A new public benchmark called SWE-Pro puts 102 real software performance tasks in front of large language models, the AI systems that power coding assistants like GitHub Copilot, and the early score is near zero. Human-written fixes run the code 15.5 times faster on average and cut its memory use by 171.3 times. The best AI attempts barely move the needle.
That gap is the headline. SWE-Pro, built by researchers at the Technical University of Munich's software engineering group, is the first standardized yardstick for a task the field has not had a serious way to measure: making existing code faster and leaner, not just functionally correct. The benchmark, described in an arXiv preprint, is built from 102 optimizations that experienced engineers wrote for real open-source projects, with parameterized tests and noise-aware measurement so the numbers mean what they say.
On runtime, the human solutions won 91.2 percent of the 102 tasks. On peak memory, they won 65.7 percent. The current generation of large language models produced "negligible" runtime gains and "near zero" memory improvements, according to the paper.
Why does the gap look so large? Two reasons stand out. The first is that the task is multi-objective. A good optimization cannot just make the program faster; it has to keep memory bounded, and it has to keep doing so across varied input data and execution conditions. That is a different problem from getting a function to pass a unit test, which is what earlier coding benchmarks like SWE-Bench were designed for. The second reason is that the humans doing the comparison are not amateurs. Each baseline fix was hand-written by an engineer who knew the codebase and often rewrote significant portions of the code to win both axes at once.

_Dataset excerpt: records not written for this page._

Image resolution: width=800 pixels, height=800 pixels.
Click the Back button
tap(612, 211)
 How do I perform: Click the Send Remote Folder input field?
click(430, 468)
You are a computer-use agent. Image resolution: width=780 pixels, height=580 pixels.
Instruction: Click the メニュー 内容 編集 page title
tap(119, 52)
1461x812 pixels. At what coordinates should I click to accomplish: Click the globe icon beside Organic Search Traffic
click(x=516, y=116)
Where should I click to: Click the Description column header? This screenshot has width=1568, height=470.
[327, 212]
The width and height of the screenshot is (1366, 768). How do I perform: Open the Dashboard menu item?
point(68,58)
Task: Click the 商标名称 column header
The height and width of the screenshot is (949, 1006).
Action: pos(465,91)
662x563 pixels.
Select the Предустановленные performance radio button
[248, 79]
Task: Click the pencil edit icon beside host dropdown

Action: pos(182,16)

Methodology matters here. The TUM team scores each task on three things: runtime, peak memory, and a third measure called Time-Weighted Memory Usage, which tracks how much memory the program uses over the life of a run rather than at a single worst moment. Tests are parameterized, so each solution has to be correct across multiple inputs. Measurement is noise-aware, because speed numbers from a single run can lie. That structure is what makes SWE-Pro uncomfortable for the models: a 15 percent speedup on one input that flunks a different input does not count.
The framing matters too. SWE-Pro arrives while the marketing around AI coding assistants has shifted from "writes the code for you" to "speeds up your code." Most public benchmarks in the field are still tuned for the first claim. They check whether the model can produce a program that passes a test, not whether the program is any good at runtime. A benchmark that asks the second question, with a public dataset, is closer to the test engineering teams need when they decide whether to trust an AI tool on performance-sensitive work.
There are caveats. The paper is an arXiv preprint and has not been peer reviewed at the time of writing. The quantitative gap between experts and models is the authors' framing, and the 15.5x and 171.3x figures are aggregate averages across 102 tasks, not guarantees on any individual one. The benchmark's choice of which optimizations count as "expert" is also a design decision; another author team might pick differently. None of those caveats change the underlying point that the current public measurement, on a yardstick designed for the question, is near zero.
What to watch next: which model labs submit runs against SWE-Pro, whether vendors start publishing their own numbers against it, and how the benchmark evolves as someone closes part of the gap. The yardstick exists now. The interesting story is the first team that posts a non-negligible score and shows their work.